[start Material provided]
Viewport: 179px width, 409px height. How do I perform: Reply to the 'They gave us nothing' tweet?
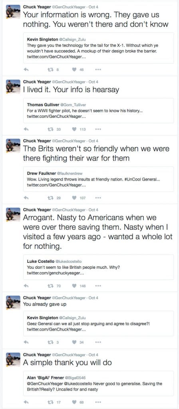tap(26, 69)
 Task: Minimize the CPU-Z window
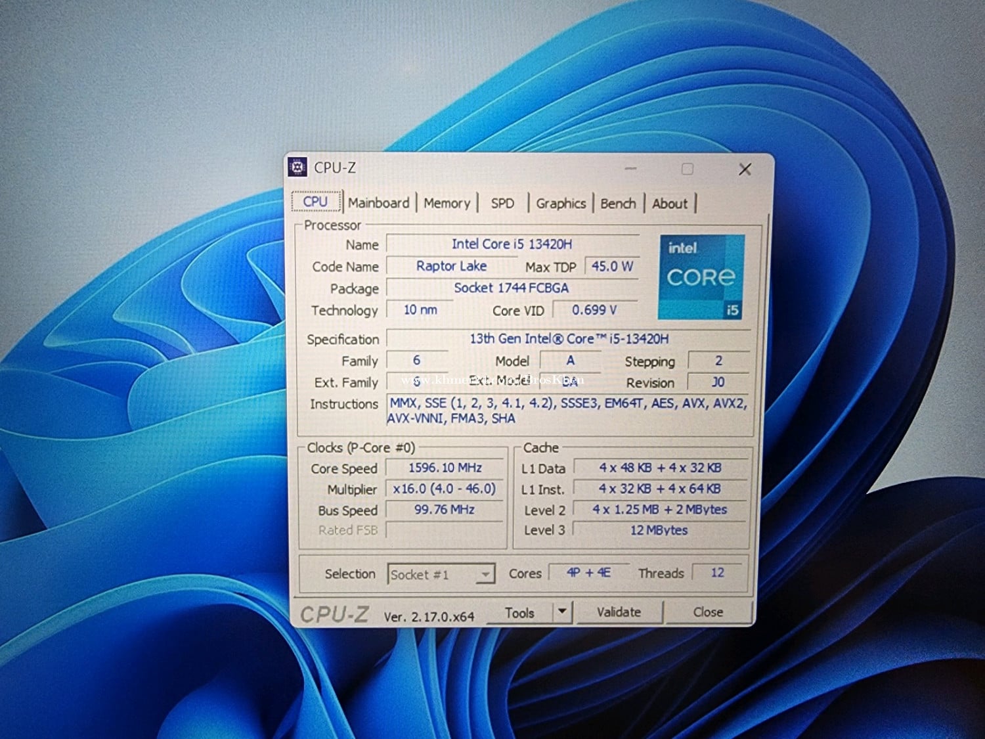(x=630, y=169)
[end Material provided]
[start Material provided]
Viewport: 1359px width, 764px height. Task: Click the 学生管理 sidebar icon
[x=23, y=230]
[end Material provided]
What is asked: Scale the rows from the line containing "Viewport: 179px width, 409px" down to and including the line containing "(x=630, y=169)", and write out only those lines with their requests in full. Multiply each answer coordinate by 1.3, round to whole numbers with halves rounding up, and leave the pictures out.

Output below:
Viewport: 179px width, 409px height. How do I perform: Reply to the 'They gave us nothing' tweet?
tap(34, 90)
 Task: Minimize the CPU-Z window
(x=819, y=220)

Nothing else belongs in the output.